Author Contributions

T.T., D.T., and K.O. designed the study. T.T. designed and performed the experiments. T.T. and D.T. performed the image analysis. D.T. designed and performed the simulations. All of the authors contributed to the writing of the manuscript.

Editor: Stefan Diez.

Supporting Material

Movie S1. Spatiotemporal Dynamics of a Static Network

Three-dimensional reconstitution of the temporal evolution of the static network shown in Fig. 1 C ([Eg5] = 8.9 nM, [tubulin] = 1 μM). Images of ATTO647N-labeled MTs (magenta), ATTO565-labeled MTs (yellow), and GFP-fused Eg5 (cyan) are merged.

Movie S2. Spatiotemporal Dynamics of MTs in the Static Network

The movie displays the global connectivity of MTs in the static network ([Eg5] = 1.37 nM, [tubulin] = 1 μM; 1800 × real time). Images of ATTO647N-labeled MTs are shown.

Movie S3. Spatiotemporal Dynamics of an Active Network

Three-dimensional reconstitution of the temporal evolution of the active network shown in Fig. 2 A ([Eg5] = 22.5 nM, [tubulin] = 1 μM). Images of ATTO647N-labeled MTs (magenta), ATTO565-labeled MTs (yellow), and GFP-fused Eg5 (cyan) are merged.

Movie S4. Temporal Evolution Pattern of the Velocity Field of the Active Network

The time-dependent evolutionary pattern of node velocities in the active network shown in Fig. 2 A is represented by vector fields. The velocity values are indicated by the length of the vectors and colors.

Movie S5. Spatiotemporal Dynamics of Aggregation

Three-dimensional reconstitution of the temporal evolution of the aggregation shown in Fig. 3 A ([Eg5] = 45 nM, [tubulin] = 1 μM). Images of ATTO647N-labeled MTs (magenta), ATTO565-labeled MTs (yellow), and GFP-fused Eg5 (cyan) are merged.

Movie S6. Spatiotemporal Dynamics of Isolated Asters

Three-dimensional reconstitution of the temporal evolution of the isolated asters shown in Fig. 4 B ([KIF5Bhead-Eg5tail] = 12.5 nM, [tubulin] = 1 μM). Images of ATTO647N-labeled MTs (magenta), ATTO565-labeled MTs (yellow), and GFP-fused KIF5Bhead-Eg5tail (cyan) are merged.
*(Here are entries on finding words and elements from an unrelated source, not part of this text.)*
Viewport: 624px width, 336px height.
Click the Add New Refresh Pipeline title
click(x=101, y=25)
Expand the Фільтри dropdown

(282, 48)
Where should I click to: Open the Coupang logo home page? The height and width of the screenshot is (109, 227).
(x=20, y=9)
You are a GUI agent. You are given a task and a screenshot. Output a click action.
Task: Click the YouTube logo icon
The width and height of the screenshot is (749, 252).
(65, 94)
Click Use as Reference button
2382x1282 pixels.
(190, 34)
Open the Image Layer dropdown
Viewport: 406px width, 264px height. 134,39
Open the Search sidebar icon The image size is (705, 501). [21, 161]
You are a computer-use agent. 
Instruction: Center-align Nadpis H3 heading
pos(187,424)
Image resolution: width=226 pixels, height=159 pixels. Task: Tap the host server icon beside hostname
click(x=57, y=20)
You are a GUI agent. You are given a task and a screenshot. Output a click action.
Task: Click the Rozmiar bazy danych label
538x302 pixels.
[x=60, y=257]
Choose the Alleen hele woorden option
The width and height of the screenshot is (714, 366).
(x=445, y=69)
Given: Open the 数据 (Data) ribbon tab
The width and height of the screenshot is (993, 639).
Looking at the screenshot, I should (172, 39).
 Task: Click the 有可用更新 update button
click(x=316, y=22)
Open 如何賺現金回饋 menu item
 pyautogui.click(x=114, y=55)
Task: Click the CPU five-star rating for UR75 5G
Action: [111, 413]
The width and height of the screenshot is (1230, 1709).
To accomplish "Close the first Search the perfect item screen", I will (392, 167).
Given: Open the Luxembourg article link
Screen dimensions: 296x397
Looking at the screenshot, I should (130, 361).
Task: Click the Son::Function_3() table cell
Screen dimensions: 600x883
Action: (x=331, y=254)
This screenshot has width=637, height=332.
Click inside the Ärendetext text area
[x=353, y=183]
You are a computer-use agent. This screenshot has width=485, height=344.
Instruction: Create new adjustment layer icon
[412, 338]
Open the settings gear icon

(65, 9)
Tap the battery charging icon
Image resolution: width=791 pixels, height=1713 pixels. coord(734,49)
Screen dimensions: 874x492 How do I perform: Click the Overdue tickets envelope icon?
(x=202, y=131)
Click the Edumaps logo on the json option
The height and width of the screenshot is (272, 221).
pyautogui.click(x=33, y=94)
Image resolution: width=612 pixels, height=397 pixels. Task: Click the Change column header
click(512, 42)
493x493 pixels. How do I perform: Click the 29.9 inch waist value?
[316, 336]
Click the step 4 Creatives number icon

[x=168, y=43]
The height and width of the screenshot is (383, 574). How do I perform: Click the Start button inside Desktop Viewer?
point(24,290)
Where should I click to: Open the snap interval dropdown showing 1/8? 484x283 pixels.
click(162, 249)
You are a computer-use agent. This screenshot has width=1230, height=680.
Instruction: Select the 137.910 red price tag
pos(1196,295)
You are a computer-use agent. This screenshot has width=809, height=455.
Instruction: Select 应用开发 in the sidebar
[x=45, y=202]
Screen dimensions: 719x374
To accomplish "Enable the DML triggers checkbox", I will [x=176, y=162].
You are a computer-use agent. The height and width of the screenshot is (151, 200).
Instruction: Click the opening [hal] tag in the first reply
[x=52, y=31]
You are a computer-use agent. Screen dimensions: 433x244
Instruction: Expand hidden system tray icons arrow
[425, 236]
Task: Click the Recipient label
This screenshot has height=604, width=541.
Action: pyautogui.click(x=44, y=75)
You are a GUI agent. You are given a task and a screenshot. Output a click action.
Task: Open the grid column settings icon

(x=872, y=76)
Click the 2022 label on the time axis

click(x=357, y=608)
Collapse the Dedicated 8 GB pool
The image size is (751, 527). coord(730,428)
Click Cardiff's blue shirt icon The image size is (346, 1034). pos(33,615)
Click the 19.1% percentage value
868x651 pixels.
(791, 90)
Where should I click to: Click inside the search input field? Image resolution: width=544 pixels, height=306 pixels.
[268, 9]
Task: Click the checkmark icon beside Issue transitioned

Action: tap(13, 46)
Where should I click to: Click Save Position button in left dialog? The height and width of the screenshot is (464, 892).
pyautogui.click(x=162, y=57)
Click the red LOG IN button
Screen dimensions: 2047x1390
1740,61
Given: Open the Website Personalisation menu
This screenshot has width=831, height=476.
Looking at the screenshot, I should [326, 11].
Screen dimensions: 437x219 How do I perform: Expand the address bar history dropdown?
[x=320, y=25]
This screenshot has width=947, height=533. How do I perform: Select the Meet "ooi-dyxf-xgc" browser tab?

Movie S7. Spatiotemporal Dynamics of MTs in Isolated Asters

The movie displays the lack of global connectivity in the isolated asters ([KIF5Bhead-Eg5tail] = 6.25 nM, [tubulin] = 1 μM; 1800 × real time). Images of ATTO647N-labeled MTs are shown.

Movie S8. Spatiotemporal Dynamics of a Static Network in the Coarse-Grained Model

Model simulation of the static network shown in Fig. 5 B. Links are represented in magenta and motors are represented in white. Model parameters: Cub = 0.1, K = 15, k = 0.5, f = 0.01, L = 0.008, Lc = 0.16, l = 0.08, Cmax = 1, $\tilde{C}$ = 0.5, $ϵ$ = 0.1, γ = 1, dt = 0.01, Nx = 100, and Ny = 58. The total length of the movie corresponds to 50,000 simulation steps.

Movie S9. Spatiotemporal Dynamics of an Active Network in the Coarse-Grained Model

Model simulation of the active network shown in Fig. 5 B. Links are represented in magenta and motors are represented in white. Model parameters: Cub = 0.4, K = 15, k = 0.5, f = 0.01, L = 0.008, Lc = 0.16, l = 0.08, Cmax = 1, $\tilde{C}$ = 0.5, $ϵ$ = 0.1, γ = 1, dt = 0.01, Nx = 100, and Ny = 58. The total length of the movie corresponds to 50,000 simulation steps.

Movie S10. Spatiotemporal Dynamics of Aggregation in the Coarse-Grained Model

Model simulation of the aggregation shown in Fig. 5 B. Links are represented in magenta and motors are represented in white. Model parameters: Cub = 0.7, K = 15, k = 0.5, f = 0.01, L = 0.008, Lc = 0.16, l = 0.08, Cmax = 1, $\tilde{C}$ = 0.5, $ϵ$ = 0.1, γ = 1, dt = 0.01, Nx = 100, and Ny = 58. The total length of the movie corresponds to 50,000 simulation steps.